EXERCISE DIRECTIONS =
Every line from the one containing "Click the 2024-03-14 date label on the axis" to the end of the records below, written out word for word, is the whole answer.

**** DATASET RECORDS ****

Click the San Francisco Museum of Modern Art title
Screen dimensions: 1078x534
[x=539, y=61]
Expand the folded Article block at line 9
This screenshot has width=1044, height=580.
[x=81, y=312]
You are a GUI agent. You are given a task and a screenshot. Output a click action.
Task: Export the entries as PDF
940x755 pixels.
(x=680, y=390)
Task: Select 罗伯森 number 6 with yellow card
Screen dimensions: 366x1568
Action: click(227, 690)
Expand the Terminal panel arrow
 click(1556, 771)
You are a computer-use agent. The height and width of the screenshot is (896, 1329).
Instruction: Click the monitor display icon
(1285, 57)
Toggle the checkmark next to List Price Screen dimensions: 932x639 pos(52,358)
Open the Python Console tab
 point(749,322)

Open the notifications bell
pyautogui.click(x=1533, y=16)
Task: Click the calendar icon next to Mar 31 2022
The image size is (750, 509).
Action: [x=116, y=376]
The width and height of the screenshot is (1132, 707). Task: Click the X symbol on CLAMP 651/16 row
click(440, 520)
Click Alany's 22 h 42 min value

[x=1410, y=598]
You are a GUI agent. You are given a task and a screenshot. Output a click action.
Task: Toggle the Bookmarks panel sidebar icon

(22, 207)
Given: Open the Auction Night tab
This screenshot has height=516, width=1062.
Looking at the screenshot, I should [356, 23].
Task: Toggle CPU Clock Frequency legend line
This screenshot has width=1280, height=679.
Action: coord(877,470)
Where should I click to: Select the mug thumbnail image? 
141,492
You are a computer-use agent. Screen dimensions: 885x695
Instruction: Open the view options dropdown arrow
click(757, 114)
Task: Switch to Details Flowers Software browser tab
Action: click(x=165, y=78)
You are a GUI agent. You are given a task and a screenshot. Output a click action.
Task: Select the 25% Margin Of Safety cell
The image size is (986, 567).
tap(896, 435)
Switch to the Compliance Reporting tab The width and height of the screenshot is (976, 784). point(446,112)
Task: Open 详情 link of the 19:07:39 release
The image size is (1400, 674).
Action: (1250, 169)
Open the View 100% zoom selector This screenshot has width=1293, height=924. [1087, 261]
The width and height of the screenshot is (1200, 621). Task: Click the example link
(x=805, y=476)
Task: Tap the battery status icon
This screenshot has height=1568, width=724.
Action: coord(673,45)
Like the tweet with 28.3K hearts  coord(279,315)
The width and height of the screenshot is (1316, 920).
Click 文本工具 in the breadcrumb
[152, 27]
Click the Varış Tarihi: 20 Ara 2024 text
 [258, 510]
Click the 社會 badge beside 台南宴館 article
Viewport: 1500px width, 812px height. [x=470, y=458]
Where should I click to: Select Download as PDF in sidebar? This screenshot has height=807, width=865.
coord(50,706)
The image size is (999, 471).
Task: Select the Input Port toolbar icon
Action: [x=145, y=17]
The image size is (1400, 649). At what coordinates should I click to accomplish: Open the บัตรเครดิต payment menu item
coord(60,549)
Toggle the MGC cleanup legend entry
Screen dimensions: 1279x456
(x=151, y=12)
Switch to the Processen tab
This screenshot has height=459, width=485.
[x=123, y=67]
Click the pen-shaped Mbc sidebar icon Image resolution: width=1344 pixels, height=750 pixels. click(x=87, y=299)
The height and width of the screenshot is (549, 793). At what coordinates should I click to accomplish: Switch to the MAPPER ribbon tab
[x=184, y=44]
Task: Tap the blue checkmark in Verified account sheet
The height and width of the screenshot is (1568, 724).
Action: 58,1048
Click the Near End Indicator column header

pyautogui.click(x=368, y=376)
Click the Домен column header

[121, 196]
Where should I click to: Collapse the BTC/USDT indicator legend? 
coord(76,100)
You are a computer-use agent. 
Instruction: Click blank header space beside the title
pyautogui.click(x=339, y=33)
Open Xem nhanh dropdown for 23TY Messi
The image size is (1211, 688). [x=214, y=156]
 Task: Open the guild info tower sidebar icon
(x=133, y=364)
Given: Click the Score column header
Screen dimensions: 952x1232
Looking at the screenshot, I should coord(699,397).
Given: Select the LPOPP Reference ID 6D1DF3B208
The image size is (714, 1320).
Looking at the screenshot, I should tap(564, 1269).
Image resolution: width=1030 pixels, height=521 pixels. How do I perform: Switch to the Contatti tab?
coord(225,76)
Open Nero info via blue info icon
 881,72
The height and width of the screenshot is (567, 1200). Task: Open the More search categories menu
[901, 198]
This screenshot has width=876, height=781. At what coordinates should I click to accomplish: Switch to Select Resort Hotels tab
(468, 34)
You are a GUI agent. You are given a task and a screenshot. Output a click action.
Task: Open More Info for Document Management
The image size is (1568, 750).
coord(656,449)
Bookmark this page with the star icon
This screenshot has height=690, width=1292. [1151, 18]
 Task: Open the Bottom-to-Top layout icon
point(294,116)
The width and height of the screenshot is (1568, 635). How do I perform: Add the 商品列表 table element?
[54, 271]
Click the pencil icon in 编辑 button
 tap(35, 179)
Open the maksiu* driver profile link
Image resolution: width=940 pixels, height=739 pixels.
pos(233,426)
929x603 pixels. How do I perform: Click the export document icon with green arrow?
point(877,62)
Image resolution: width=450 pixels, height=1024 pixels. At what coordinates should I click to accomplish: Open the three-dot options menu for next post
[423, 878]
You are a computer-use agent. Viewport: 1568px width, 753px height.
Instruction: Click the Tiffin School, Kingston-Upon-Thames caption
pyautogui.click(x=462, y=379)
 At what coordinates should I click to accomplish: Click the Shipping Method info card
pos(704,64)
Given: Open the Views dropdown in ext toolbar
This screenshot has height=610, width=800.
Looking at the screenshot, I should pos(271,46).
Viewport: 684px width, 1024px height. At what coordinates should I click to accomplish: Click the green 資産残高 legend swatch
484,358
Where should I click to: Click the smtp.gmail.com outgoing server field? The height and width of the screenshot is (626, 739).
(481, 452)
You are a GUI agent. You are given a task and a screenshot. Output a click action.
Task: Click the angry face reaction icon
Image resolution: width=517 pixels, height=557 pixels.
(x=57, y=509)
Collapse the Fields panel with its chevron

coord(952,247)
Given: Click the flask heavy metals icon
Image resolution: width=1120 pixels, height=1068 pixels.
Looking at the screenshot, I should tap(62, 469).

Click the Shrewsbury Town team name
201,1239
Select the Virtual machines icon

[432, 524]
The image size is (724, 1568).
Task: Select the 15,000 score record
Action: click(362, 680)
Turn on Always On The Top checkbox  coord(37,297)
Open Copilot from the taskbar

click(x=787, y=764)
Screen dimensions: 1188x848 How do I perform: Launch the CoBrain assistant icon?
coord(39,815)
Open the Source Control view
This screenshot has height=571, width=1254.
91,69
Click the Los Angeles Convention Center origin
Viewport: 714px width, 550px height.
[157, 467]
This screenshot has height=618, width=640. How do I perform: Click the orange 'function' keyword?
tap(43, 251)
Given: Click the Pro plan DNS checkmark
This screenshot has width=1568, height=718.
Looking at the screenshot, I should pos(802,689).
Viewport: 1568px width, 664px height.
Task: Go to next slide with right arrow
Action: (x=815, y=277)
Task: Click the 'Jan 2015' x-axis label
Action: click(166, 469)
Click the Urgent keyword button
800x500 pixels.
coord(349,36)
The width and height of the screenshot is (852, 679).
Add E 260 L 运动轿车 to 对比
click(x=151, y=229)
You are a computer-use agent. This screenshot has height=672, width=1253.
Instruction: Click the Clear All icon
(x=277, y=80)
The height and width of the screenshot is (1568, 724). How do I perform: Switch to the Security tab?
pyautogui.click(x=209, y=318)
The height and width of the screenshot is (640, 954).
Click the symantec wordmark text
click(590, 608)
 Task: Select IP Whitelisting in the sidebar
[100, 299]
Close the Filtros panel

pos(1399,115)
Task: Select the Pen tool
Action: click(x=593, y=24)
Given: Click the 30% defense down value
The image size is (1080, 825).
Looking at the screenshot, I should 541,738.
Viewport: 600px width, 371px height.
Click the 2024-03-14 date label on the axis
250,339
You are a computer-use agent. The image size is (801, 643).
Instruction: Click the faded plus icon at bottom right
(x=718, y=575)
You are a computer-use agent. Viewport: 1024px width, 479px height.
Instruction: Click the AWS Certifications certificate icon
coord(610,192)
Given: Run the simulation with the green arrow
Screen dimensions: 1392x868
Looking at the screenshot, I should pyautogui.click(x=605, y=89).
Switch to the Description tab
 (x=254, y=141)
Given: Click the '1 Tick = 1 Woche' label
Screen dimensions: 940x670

****

WRITTEN REPLY =
Click the 2024-03-14 date label on the axis
250,339
You are a computer-use agent. The image size is (801, 643).
Instruction: Click the faded plus icon at bottom right
(x=718, y=575)
You are a computer-use agent. Viewport: 1024px width, 479px height.
Instruction: Click the AWS Certifications certificate icon
coord(610,192)
Given: Run the simulation with the green arrow
Screen dimensions: 1392x868
Looking at the screenshot, I should pyautogui.click(x=605, y=89).
Switch to the Description tab
 (x=254, y=141)
Given: Click the '1 Tick = 1 Woche' label
Screen dimensions: 940x670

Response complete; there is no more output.